Page:Revue des Deux Mondes - 1904 - tome 24.djvu/425

La bibliothèque libre.
Le texte de cette page a été corrigé et est conforme au fac-similé.

Mon frère a été rapporté dans sa tente vers 2 heures du matin.

Quelque temps après, les Russes étaient chassés de la parallèle ; on leur avait pris neuf mortiers, quelques prisonniers, et tué ou blessé plus de mille combattans.

Leur tentative pour reprendre la parallèle, à 3 heures de l’après-midi, a été pour eux plus désastreuse encore que celle de la nuit. Ils étaient trois mille, les nôtres quatre cents, et cependant ils ont été rejetés dans Sébastopol, après avoir laissé sur le terrain un monceau de victimes et sans nous avoir fait éprouver la moitié des pertes de la nuit.

Cette action est très belle ; elle fait grand honneur à Pélissier, à de Salles et aux troupes de sa division.

Mon frère n’a rien perdu de ses facultés ; il s’est entretenu avec moi des dangers qu’il a courus ; il vous embrasse tous du meilleur, de son cœur. J’ai passé trois bonnes heures avec lui et j’écris, par ce courrier, à sa femme pour lui donner des détails, car le blessé a eu, tout au plus, la force de lui crayonner quelques lignes[1].

Après avoir déjeuné avec Grenier, qui soigne son lieutenant-colonel en véritable ami, je suis allé voir les généraux Pélissier, de Salles, Faucheux et Rivet, chef d’état-major du 2e corps.

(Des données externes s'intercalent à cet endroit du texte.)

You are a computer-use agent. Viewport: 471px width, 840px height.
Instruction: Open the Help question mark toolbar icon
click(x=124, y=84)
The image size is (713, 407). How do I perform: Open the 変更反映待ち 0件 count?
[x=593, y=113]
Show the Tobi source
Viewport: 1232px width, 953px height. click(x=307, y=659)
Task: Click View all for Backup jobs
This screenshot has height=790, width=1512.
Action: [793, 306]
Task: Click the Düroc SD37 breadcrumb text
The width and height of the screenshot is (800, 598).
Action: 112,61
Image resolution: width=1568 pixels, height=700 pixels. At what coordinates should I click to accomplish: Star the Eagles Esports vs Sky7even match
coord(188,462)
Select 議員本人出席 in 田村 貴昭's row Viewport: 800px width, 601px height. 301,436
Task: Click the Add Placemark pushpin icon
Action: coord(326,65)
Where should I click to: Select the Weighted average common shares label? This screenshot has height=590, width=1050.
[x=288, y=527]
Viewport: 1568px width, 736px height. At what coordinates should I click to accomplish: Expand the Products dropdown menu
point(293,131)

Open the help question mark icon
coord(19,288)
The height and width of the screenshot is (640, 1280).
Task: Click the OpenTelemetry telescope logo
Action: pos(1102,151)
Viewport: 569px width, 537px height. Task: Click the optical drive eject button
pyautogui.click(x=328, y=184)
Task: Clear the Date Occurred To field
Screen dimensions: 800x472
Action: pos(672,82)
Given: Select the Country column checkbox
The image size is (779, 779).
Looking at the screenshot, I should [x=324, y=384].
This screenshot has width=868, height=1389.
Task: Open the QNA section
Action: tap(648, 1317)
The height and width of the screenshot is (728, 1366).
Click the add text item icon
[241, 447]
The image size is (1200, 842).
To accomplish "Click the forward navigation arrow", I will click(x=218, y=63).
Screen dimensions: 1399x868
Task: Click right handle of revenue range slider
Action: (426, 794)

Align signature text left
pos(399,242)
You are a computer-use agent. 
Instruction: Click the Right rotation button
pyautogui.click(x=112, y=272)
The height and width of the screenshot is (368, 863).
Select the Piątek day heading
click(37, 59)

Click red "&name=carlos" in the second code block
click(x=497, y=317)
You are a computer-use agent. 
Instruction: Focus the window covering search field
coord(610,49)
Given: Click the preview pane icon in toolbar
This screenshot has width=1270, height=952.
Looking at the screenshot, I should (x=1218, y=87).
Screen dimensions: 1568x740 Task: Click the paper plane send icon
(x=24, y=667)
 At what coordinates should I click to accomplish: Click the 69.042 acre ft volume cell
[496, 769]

Tu ne peux te figurer les marques de sympathie qu’a

  1. Voici cette lettre qui rappelle celle que le général Jean Hardy, père de Victor et de Félix, écrivait à sa femme après avoir été grièvement blessé à la bataille d’Ampfingen, le 2 décembre 1800.
    « Camp du Clocheton, 4 mai.
    Tu n’auras pas une longue lettre de moi aujourd’hui, car je t’écris de mon lit, par suite d’une blessure que j’ai reçue à la tête dans une attaque de nuit contre les Russes, le 1er mai.
    J’ai été atteint par un biscaïen venant obliquement des batteries russes qui enfilent nos tranchées, au moment où nous les franchissions.
    C’est une blessure heureuse, disent les médecins, parce qu’il ne s’en fallait que d’une ligne que l’os occipital ne fût entamé.
    Mais j’ai la tête solide ! J’ai été inondé de sang sur le coup ; ce qui m’a évité une congestion. Je suis en très bonnes mains, sois tranquille ; d’ailleurs tu seras rassurée en voyant que j’ai pu t’écrire.
    Tous les généraux, les colonels, les intendans, les amis de tous grades sont venus ou ont envoyé prendre de mes nouvelles. Cette sympathie m’a beaucoup touché.
    Félix est venu hier ; il ne le pouvait plus tôt, étant de tranchée. Il m’a promis de t’écrire plus en détail que je ne puis le faire sans me fatiguer.
    Je vous embrasse, Léonie et toi, comme je vous aime.
    VICTOR. »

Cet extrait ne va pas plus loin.